Mr. Tinoco Acevedo requested a review by the Board of Immigration Appeals. The BIA affirmed his deportation. He then appealed to the Fourth Circuit, which has now kicked his case back to the BIA to consider whether the immigration judge spoke to Mr. Tinoco Acevedo in a sufficiently professional manner. Apparently, the judge’s comments hurt Mr. Tinoco Acevedo’s feelings, and the appellate court was concerned that such “harsh” language might constitute a denial of due process.
Here’s the thing, Mr. Tinoco Acevedo’s claims were, in fact, both stupid and laughable. He applied for a form of relief called “cancellation of removal,” which required him to demonstrate that the positive factors in his case outweighed the negative ones. In order to make this showing, Mr. Tinoco Acevedo made two assertions: (1) after having resided in the U.S. for two decades, he felt like a stranger in Nicaragua; and (2) although he was a fluent and regular speaker of Spanish, since coming to the U.S. he could no longer effectively communicate in the Nicaraguan variant of Spanish.

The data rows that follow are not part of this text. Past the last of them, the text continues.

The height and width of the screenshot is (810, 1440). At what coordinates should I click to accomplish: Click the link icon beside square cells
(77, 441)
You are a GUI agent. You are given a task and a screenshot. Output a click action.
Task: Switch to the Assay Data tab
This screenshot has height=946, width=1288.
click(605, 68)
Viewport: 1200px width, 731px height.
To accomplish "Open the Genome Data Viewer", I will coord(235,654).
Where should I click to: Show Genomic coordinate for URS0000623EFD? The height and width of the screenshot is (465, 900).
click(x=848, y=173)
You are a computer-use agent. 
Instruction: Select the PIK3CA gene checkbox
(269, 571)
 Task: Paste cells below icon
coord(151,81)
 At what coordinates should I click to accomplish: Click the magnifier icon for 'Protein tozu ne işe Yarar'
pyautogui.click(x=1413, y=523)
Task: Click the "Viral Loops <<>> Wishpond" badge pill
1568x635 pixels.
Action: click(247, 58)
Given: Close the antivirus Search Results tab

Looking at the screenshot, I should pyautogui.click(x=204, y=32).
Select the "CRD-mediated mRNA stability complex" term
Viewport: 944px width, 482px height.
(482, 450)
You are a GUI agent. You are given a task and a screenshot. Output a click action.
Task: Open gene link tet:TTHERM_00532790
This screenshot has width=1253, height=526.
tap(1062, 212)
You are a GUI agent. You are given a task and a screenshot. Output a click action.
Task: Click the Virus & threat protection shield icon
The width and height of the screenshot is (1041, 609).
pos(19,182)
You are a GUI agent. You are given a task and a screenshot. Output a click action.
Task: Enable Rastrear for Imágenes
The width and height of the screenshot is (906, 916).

These claims are utterly preposterous on their face. Mr. Tinoco Acevedo’s first language was Spanish. He came to America as an 18-year-old adult. At roughly 37 years of age, he has lived in Nicaragua for about as long as he has now lived in the U.S. He regularly traveled to Nicaragua to visit family and friends who still reside there. And he freely admitted that, while residing in the United States, his primary language has been Spanish.
In reality, there is nothing especially unique about the Spanish spoken in Nicaragua. According to one company that translates software programs from one language to another, “While there are many dialects [of Spanish] spoken in the Americas, speakers of almost all can understand each other without major difficulties.” That’s because the variation between Nicaraguan Spanish and, for example, Honduran Spanish, is comparable to the difference between the English spoken in New York and that spoken in Georgia. Accordingly, it’s easy to see how the immigration judge would have trouble taking seriously Mr. Tinoco Acevedo’s allegations that he would struggle culturally and linguistically if repatriated to Nicaragua.
In short, Mr. Tinoco Acevedo’s claim amounted to a simple assertion that deportation would be an inconvenience. However, the fact that a deportee might be inconvenienced by his removal from the U.S. isn’t — and never has been — a legitimate basis for allowing a criminal alien to remain here. So the presiding judge’s remarks regarding Mr. Tinoco Acevedo’s claims were both legally and factually accurate. That Mr. Tinoco Acevedo didn’t like hearing the verity that his arguments were baseless is totally irrelevant.
Moreover, the majority of competent immigration judges would have denied Mr. Tinoco Acevedo’s case even if he had come here as an infant and never learned Spanish. According to the BIA, drunk driving is a serious crime that can bar an alien from a number of immigration benefits. And any sexually-oriented crime involving a minor must be taken very seriously by the Immigration Court. Mr. Tinoco Acevedo’s criminal convictions alone were a sufficient basis to order him removed, even in the presence of genuine positive equities.
So why didn’t the appellate court simply affirm the decision entered in Mr. Tinoco Acevedo’s case by the BIA? Well, under the Biden administration, no immigration case is over until the alien wins. And, when it comes to immigration, the recent decisions of the Fourth Circuit show that it has bought into the Biden agenda lock, stock and barrel.
Therefore, the bad guy in this particular matter is not Mr. Tinoco Acevedo, the law-breaking alien with a record of drunk driving and a sex crime. Rather, the transgressor is the immigration judge who had the temerity to tell Mr. Tinoco Acevedo the truth, that he was wasting the court’s time by advancing legally and factually fallacious arguments. And if accomplishing Team Biden’s anti-border agenda means potentially releasing boozy foreign pedophiles into American communities, on the spurious grounds that a judge wasn’t nice enough to them — then the justices of the Fourth Circuit seem to have announced that their particular vision of immigration law requires them to put the interests of criminal aliens first and the concerns of their fellow U.S. citizens a distant second.
• Matt O’Brien is the director of investigations at the Immigration Reform Law Institute. He is a former immigration judge who was assigned to the Arlington Virginia Immigration Court.